Polacy to obok Słowaków najliczniejsza grupa na słowackich stokach. W tym roku jest podobnie. Narciarze i snowboardziści z Polski muszą jednak mieć na uwadze tymczasowe kontrole graniczne. Czy dotyczą każdego, kto planuje przekroczyć granicę polsko-słowacką?

Narty na Słowacji: co warto wiedzieć?

W związku z tym, że w najbliższych tygodniach granicę polsko-słowacką będzie przekraczało wielu turytów, przywrócone zostaną tymczasowe kontrole graniczne. Informacja ta została przekazana przez Straż Graniczną.

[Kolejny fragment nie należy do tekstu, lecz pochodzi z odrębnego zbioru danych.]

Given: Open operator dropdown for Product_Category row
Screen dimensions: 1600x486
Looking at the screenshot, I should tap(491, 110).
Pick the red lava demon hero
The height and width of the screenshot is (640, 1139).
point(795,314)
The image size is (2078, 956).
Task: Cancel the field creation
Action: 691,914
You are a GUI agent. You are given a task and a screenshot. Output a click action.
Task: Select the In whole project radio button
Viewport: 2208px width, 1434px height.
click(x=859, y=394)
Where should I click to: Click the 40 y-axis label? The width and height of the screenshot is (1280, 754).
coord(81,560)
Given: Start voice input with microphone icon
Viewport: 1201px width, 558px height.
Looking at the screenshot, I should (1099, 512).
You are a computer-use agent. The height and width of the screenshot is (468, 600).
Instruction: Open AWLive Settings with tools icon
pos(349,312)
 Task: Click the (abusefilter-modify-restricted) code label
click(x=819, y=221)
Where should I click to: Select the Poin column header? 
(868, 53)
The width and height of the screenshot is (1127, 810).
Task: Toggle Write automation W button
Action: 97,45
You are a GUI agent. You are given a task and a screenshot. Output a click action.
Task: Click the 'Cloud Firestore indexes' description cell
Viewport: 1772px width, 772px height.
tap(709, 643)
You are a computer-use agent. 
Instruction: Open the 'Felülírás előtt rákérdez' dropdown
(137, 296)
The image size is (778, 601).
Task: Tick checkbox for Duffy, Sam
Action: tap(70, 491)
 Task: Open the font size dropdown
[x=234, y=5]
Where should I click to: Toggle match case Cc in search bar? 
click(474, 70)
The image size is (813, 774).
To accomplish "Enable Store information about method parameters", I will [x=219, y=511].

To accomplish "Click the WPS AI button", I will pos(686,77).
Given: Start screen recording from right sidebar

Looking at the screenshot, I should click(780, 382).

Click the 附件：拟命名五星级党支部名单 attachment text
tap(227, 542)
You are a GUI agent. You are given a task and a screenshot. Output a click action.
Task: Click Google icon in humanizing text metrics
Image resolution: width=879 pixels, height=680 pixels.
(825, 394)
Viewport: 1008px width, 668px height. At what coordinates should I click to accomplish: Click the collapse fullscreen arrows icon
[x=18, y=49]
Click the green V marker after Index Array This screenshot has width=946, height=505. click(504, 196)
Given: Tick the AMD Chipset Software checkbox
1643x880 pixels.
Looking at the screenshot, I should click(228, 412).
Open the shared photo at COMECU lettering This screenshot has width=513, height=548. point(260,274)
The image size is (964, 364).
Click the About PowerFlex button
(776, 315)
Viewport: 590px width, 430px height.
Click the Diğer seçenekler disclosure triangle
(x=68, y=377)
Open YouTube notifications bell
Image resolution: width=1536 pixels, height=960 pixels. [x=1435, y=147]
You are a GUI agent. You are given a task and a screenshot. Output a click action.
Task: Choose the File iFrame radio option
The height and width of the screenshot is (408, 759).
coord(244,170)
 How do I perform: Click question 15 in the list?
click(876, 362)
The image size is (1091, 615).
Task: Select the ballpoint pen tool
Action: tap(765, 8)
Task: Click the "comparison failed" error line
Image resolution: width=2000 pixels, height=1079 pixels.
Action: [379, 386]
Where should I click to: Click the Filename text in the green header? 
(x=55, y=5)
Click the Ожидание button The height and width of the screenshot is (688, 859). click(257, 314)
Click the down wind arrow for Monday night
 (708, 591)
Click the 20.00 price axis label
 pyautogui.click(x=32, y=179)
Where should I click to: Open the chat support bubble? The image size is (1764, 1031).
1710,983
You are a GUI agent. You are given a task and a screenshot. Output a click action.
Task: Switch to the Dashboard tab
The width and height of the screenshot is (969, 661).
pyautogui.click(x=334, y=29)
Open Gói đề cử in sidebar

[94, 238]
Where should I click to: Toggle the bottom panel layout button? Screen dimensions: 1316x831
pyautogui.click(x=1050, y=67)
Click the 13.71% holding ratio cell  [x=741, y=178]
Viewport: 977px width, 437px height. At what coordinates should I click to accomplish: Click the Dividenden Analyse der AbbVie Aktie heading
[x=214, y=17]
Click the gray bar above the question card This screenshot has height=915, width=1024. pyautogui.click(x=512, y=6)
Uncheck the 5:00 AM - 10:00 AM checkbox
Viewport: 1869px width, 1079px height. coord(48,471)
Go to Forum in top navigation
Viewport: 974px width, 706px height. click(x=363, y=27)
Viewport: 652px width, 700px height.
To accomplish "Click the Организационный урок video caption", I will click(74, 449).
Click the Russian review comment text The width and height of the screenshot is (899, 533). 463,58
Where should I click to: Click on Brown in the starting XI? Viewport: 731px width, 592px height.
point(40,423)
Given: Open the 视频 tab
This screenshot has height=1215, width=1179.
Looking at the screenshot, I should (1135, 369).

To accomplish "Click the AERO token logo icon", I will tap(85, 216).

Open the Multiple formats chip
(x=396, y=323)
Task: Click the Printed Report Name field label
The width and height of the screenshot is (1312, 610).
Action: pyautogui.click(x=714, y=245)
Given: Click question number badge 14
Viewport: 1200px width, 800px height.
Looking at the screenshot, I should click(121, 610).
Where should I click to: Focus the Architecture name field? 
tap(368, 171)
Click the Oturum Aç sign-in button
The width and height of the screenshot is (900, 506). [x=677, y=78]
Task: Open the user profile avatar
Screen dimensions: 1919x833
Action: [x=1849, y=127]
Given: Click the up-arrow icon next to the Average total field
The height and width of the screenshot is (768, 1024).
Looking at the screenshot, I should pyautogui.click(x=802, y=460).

– Działania SG ukierunkowane są na przeciwdziałanie nielegalnej migracji wtórnej, tj. tej ze szlaku bałkańskiego. Funkcjonariusze SG będą, jak co dzień, dbać o Państwa bezpieczne podróże [...] Wszystkie osoby, które podczas zimowych ferii planują podróż na Słowację informujemy, że przywrócone tymczasowe kontrole graniczne prowadzone są tylko na wjazd ze Słowacji do Polski i nie koncentrują się na ruchu turystycznym – czytamy na oficjalnej stronie internetowej straży.

Tymczasowe kontrole graniczne zostały wydłużone do dnia 1 lutego. Mimo, że nie dotyczą turystów, warto pamiętać, aby mieć przy sobie dowód osobisty lub paszport. Straż graniczna zapowiedziała, że sprawdzane będą auta wybrane na podstawie analizy potencjalnego ryzyka.

To już nie pierwszy raz, kiedy Polska współpracuje z południowymi sąsiadami w celu zatrzymania fali migracji ze szlaku bałkańskiego. Tymczasowe kontrole na granicy ze Słowacją pojawiły się już kilka miesięcy temu. Podobnie jak na granicy z Niemcami.

Jak dojechać na Słowację?

Większość turystów wybierających się z Polski na Słowację podróżuje prywatnymi autami. Do wyboru mamy kilkanaście przejść granicznych w:

  • Radoszycach,
  • Barwinku,
  • Muszynce,
  • Piwnicznej-Zdroju,
  • Jurgowie,
  • Chyżnem,
  • Korbielowie,
  • Zwardoniu,
  • Leluchowie,
  • Koniecznej,
  • Niedzicy,
  • Łysej Polanie,
  • Chochołowie,
  • Winarczykówce,
  • Ujsołach,
  • Borze,
  • Jaworzynce.

Z kolei pociągi jadące z Polski na Słowację, przekraczają granicę na przejściach: Łupków-Palota, Muszyna-Plaveč i Zwardoń-Skalité. Dodatkowo pieszo przejść można w Ożennej i Zwadroniu. Możliwe, że po 1 lutego sytuacja na granicy wróci do normy sprzed kilku miesięcy, a więc braku jakichkolwiek kontroli.

Polska i Słowacja dołączyły strefy Schengen 21 grudnia 2007 r. Razem z Czechami i Litwą były to wówczas państwa z najkrótszym stażem członkostwa w UE. Dzięki Schengen od prawie 20 lat możemy błyskawicznie podróżować do naszych sąsiadów.